In case anyone is interested in any of my past posts, an archive list can be found at the bottom of this page. I'd appreciate any feedback you may have by sending me an e-mail note--jertrav33@aol.com. Thanks for your interest.

Friday, June 15

Mary Poppins



        Last Tuesday we went to the Arizona Broadway Theatre to see Mary Poppins. I wasn’t sure if I’d like it, and after the first fifteen minutes I still wasn’t sure. Gut then—BANG!—it took off and became one of my all-time favorite musicals. I’ve always been more interested in the set design, staging, and choreography than, except for the really great musicals, the songs or story. Mary Poppins nearly popped my eyes out with set designs and special effects. The music and vocals not so much. The songs were long and in a sort of Cockney accent that made what they were singing almost impossible to understand. And some, especially Mary Poppins (Renee Kathleen Koher), were so shrill I wanted to clap hands over my ears. But the sets, special effects, and choreography were—well, if I were given only one word to describe them it would be— "scrumdidlyiciouslygloriosamarveloponousfantasmicalicious." (Hey, if Mary can make up a word, so can I.)

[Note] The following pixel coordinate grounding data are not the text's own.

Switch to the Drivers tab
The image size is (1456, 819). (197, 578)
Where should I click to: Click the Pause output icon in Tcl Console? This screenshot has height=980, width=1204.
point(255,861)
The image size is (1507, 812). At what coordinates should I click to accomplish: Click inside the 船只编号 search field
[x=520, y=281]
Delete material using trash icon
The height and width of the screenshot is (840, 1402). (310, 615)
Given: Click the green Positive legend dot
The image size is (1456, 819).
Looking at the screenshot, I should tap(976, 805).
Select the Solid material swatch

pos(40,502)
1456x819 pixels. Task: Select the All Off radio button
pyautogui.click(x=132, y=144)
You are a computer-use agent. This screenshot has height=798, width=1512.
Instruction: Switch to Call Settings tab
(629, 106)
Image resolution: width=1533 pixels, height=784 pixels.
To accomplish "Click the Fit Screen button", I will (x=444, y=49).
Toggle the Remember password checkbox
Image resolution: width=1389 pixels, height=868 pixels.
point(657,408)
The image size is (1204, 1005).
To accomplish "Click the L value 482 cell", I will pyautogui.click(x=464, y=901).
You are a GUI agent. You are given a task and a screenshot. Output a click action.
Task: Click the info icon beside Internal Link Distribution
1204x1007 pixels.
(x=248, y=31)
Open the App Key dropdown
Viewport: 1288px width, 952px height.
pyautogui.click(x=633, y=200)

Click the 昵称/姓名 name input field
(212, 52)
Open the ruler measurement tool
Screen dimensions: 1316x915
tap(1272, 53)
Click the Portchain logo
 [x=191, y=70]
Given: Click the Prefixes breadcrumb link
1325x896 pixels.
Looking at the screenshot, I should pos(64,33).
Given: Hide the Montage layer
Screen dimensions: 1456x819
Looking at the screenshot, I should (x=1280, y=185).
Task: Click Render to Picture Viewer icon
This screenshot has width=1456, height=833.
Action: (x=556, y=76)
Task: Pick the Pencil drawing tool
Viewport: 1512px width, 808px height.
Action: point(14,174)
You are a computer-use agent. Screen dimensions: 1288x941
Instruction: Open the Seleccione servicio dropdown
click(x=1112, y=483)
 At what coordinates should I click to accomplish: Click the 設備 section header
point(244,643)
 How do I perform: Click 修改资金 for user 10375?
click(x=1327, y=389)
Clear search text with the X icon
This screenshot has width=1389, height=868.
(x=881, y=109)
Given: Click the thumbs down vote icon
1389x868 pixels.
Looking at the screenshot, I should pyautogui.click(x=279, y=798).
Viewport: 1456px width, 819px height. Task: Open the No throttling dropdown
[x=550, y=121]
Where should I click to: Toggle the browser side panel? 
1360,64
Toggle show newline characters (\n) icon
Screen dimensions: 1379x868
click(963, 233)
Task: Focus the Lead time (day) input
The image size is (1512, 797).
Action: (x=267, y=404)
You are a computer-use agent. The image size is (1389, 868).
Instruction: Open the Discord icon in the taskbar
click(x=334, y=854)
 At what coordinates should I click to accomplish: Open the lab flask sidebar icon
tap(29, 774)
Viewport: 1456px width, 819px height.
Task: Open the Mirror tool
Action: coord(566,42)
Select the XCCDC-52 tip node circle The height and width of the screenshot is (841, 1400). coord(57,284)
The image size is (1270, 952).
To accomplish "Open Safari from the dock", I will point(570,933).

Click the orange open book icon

          First, the sets. The show opened with a full-stage scrim painted as a prosperous London street with attractive row homes. Then the back lights come up to show us a living room with four people, two adults and two children. Up with the scrim and the story begins. An argument ensues about the bad behavior of the children and the departure of the latest nanny. Later, after the children are sent to bed, the living room divides and moves off stage left and right to reveal the upstairs bedroom. Other sets included a kitchen, a park, the house rooftop with assorted chimneys, a curio shop, and a bank made up of nine moveable teller cages. Let’s see. With the opening scrim, there were a total of eight different sets.
          Second, the special effects. After Mary arrives at the Bank household, she takes her valise up to the bedroom and places it on a toy box and then proceeds to take out a five-foot hat rack, then moves the valise to a small hutch and removes a large green potted plant. Both items are far too large to fit into the small valise. How did they do that? I guess there was a false bottom in the valise and a false top to the toy box and hutch that gave access behind the set. Later, in a kitchen scene, the young steward shows us his clumsiness when he stumbles into a rack of hanging pots and pans, knocking them sideways, banging into a shelf of dishes that tip dangerously, then crashes into the kitchen table and breaks it in half. He weeps inconsolably when he sees what he’d done. But Mary, with a finger snap fixes everything, pots and pans back up on the rack, dishes untipped, and even the table somehow magically repaired. How did they do that? Other effects involve Mary and Bert flying overhead and a kite that soars above the stage. Okay, I know how they did that but it was still remarkable for a limited-budget theater to pull it all off.
          Third, the choreography. Two numbers were spectacular—the spelling out of “supercalifragilisticexpialidocious” using hand and arm gestures as the company dances, and the chimney sweeps on the rooftop doing a frenetic tap sequence to “Step in Time.” Both numbers had the audience on its feet applauding. I can remember in the first few seasons at ABT when the choreography was pretty amateurish. Not any longer. These performers were nearly up to Broadway standards.
          If you’re a West Valley Arizonan, you should try to see this show. It would Mary Pop your eyes out, just as it did to me.